Task description.
Everything from the line containing "Create a new terminal with the plus icon" through the line containing "Task: Click the Reserve" in the listing below should be copied exactly, and nothing more.

··· Record extracts ···

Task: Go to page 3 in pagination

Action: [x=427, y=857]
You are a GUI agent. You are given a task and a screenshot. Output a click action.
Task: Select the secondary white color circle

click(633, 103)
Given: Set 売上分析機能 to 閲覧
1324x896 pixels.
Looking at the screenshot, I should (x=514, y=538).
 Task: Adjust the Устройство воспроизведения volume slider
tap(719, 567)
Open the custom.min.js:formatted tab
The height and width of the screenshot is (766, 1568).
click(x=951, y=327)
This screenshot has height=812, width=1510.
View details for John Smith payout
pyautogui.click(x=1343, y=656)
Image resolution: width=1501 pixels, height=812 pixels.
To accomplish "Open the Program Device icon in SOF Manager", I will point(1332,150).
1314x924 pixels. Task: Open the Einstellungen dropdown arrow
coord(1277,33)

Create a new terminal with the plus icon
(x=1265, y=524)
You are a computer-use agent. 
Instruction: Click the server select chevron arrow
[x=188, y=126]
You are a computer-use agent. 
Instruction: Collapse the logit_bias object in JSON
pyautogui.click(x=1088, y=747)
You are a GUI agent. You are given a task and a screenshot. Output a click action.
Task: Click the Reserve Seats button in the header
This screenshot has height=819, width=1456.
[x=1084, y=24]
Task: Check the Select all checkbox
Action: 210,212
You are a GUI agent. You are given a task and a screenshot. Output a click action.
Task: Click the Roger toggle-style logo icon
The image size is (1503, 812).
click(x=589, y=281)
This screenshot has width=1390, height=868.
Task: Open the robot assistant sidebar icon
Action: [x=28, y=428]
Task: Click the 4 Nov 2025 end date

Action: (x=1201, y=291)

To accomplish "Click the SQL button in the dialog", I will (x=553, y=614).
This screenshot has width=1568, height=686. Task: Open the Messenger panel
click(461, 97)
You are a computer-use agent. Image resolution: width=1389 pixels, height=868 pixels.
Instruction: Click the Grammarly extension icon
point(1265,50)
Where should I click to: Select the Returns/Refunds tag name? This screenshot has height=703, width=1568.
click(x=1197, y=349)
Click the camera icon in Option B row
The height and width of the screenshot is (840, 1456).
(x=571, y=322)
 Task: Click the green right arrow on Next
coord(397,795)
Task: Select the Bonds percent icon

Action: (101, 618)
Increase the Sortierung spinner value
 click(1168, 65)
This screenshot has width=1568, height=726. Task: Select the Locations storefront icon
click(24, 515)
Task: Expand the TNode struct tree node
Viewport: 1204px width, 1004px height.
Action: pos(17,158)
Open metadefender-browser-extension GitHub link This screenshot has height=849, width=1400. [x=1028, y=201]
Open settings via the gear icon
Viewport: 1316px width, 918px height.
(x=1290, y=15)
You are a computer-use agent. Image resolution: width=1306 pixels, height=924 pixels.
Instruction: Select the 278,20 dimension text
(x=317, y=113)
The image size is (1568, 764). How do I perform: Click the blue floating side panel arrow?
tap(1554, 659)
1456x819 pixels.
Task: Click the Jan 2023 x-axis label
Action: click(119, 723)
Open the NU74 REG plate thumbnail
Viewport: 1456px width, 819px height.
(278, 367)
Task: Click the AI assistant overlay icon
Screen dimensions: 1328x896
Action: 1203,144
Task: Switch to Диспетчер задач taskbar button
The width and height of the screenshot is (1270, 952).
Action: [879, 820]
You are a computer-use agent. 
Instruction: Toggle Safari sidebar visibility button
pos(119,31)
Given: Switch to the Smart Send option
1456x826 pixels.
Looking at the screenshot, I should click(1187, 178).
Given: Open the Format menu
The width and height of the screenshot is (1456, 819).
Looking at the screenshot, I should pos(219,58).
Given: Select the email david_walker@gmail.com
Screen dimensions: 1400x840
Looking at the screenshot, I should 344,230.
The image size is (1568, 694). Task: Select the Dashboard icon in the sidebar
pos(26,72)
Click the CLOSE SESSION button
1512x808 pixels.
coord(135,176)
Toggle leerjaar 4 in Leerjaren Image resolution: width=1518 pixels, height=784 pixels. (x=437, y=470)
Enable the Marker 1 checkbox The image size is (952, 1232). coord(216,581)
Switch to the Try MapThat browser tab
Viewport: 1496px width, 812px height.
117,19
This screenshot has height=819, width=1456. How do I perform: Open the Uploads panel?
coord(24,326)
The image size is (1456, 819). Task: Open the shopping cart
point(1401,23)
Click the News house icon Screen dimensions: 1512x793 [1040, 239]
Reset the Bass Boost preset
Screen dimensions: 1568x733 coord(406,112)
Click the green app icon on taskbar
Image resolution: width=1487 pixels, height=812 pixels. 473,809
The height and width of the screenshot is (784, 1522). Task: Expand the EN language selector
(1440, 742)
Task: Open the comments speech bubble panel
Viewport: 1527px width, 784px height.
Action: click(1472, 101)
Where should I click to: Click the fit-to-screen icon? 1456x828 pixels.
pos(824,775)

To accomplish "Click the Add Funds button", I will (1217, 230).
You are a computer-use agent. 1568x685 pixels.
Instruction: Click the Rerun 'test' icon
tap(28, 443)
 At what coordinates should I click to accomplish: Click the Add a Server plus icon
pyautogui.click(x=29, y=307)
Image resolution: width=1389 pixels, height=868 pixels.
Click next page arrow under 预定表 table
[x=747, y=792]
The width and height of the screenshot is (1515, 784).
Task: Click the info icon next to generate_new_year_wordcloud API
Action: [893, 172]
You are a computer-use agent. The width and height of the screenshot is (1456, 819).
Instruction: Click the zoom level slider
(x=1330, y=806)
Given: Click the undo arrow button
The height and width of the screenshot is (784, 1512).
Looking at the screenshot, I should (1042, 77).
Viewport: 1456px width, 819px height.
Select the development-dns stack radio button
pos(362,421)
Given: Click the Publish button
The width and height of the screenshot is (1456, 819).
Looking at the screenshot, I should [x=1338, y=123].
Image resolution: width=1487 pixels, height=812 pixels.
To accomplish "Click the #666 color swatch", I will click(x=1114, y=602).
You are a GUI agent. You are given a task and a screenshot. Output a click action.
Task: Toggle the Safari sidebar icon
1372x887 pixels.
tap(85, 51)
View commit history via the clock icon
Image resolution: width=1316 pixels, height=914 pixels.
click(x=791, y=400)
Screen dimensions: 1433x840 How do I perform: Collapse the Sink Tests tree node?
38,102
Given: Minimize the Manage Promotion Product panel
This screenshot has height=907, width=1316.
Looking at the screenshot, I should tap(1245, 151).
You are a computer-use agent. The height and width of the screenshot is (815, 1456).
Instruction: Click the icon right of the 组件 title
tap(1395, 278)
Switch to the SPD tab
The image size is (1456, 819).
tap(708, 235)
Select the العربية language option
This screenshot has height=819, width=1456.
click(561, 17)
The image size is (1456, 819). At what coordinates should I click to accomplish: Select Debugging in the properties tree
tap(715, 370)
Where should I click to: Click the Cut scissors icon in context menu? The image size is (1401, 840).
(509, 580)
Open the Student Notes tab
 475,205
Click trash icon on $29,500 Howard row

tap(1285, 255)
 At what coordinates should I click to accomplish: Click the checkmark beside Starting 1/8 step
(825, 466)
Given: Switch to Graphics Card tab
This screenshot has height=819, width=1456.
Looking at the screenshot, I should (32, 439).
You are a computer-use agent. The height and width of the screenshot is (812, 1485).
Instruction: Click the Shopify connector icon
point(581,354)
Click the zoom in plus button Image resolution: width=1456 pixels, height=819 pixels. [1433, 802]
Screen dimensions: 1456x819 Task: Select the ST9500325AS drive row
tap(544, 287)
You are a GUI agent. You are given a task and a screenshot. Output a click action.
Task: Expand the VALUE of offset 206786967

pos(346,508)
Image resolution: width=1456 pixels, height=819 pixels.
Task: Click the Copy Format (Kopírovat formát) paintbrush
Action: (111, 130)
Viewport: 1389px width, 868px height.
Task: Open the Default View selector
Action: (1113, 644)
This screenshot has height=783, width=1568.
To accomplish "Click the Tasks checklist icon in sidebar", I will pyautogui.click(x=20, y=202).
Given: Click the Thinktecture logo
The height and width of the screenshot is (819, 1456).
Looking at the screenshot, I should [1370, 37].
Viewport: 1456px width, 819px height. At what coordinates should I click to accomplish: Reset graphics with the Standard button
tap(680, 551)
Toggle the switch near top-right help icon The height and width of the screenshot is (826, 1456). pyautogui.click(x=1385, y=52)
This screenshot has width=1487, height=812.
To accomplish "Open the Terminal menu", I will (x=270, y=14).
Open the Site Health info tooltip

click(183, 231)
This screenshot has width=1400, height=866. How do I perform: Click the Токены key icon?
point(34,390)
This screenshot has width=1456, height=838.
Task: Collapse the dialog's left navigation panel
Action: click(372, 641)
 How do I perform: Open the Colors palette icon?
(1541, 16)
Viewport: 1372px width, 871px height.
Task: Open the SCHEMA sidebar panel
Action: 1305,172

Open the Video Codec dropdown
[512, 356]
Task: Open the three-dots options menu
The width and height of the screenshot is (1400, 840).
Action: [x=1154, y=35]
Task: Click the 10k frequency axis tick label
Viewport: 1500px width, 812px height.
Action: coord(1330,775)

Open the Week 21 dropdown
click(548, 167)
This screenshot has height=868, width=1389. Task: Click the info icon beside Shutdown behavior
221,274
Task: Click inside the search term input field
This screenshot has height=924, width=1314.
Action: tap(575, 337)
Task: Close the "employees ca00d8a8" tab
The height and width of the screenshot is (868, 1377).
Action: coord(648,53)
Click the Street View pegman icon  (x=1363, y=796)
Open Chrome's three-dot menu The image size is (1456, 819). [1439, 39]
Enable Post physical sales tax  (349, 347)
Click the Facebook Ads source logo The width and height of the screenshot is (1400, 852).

···

Output for this exercise.
Create a new terminal with the plus icon
(x=1265, y=524)
You are a computer-use agent. 
Instruction: Click the server select chevron arrow
[x=188, y=126]
You are a computer-use agent. 
Instruction: Collapse the logit_bias object in JSON
pyautogui.click(x=1088, y=747)
You are a GUI agent. You are given a task and a screenshot. Output a click action.
Task: Click the Reserve Seats button in the header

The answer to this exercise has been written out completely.